Harvick then went on to say he had no idea who was driving the No. 24 car. Wow, so as a competitor and a former team owner, you have just zero interest in who you’re competing against? Wasn’t that the whole point of Cup regulars racing in the lower feeder series, to help the new drivers learn from the best, show them the ropes, and keep them from making mistakes on the track? If you don’t know who you’re racing against, that’s kind of on you.
No, you’re not a babysitter, but come on, at least know who is in what car. You’re in a motorhome all weekend, like you can watch X-Men: First Class THAT many times.

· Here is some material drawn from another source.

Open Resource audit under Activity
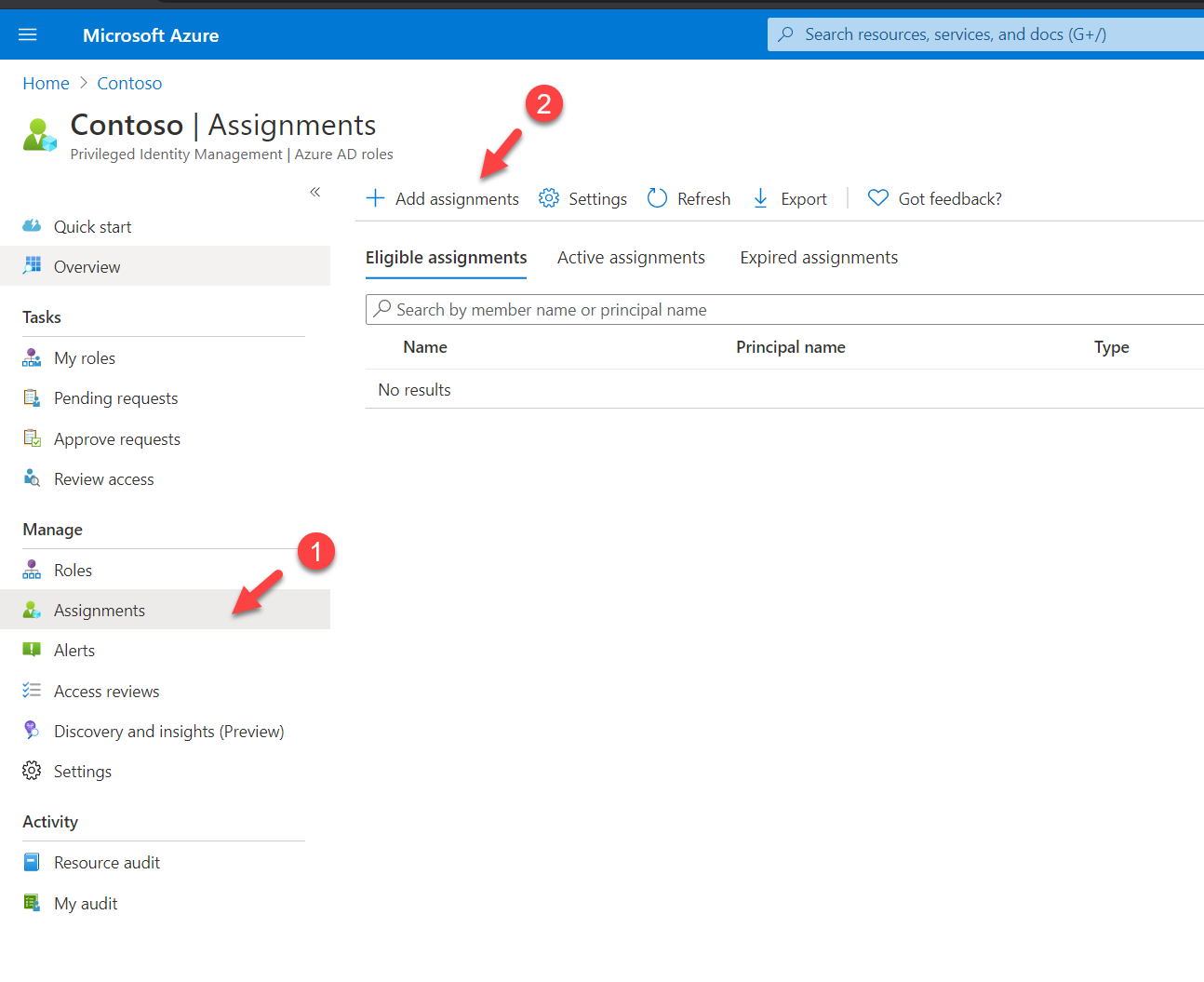1204x982 pixels. tap(107, 862)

No, Amber Cope is not at Danica Patrick’s level just yet. Heck she might only be at Dan Patrick’s level in a racecar at this stage of her game. That being said, should we really be that upset about a Cup regular showing up to a Nationwide event and getting bent because he got roughed up a little and ended up losing to another Cup regular? Isn’t that the reason you guys don’t get points anymore? The bottom line is, he still had nearly 10% of the race to catch the winner and didn’t get it done, and could have followed the other cars who passed her without incident – including winner Brad Keselowski.
Too bad, so sad. Nice work forgetting to say hi to your wife and newborn at home, and instead whining about a Nationwide race.
Osborne Steps Down
With Bob Osborne stepping down as Carl Edwards‘s crew chief, citing undisclosed health concerns, might Roush Fenway Racing be losing another key cog in the machine? Osborne and Edwards have won 18 races together, tied for last year’s Sprint Cup championship and finished second as well in 2008, ultimately felled by a failed ignition box at Charlotte during the Chase. Longtime Roush Nationwide crew chief Chad Norris assumes the role and looks to salvage the 2012 season while preparing for 2013 and the next generation Car of Tomorrow.
We’ve seen this migration before of veteran crew chiefs within the Roush empire throughout the years pull back from race day duties to management roles. Steve Hmiel, an original architect of Roush Racing’s early years, did so before moving into management roles with DEI and Earnhardt Ganassi Racing, as has Robbie Reiser, Matt Kenseth’s longtime crew chief. Jimmy Fennig received a bit of a breather in 2006 heading up their Busch Series efforts.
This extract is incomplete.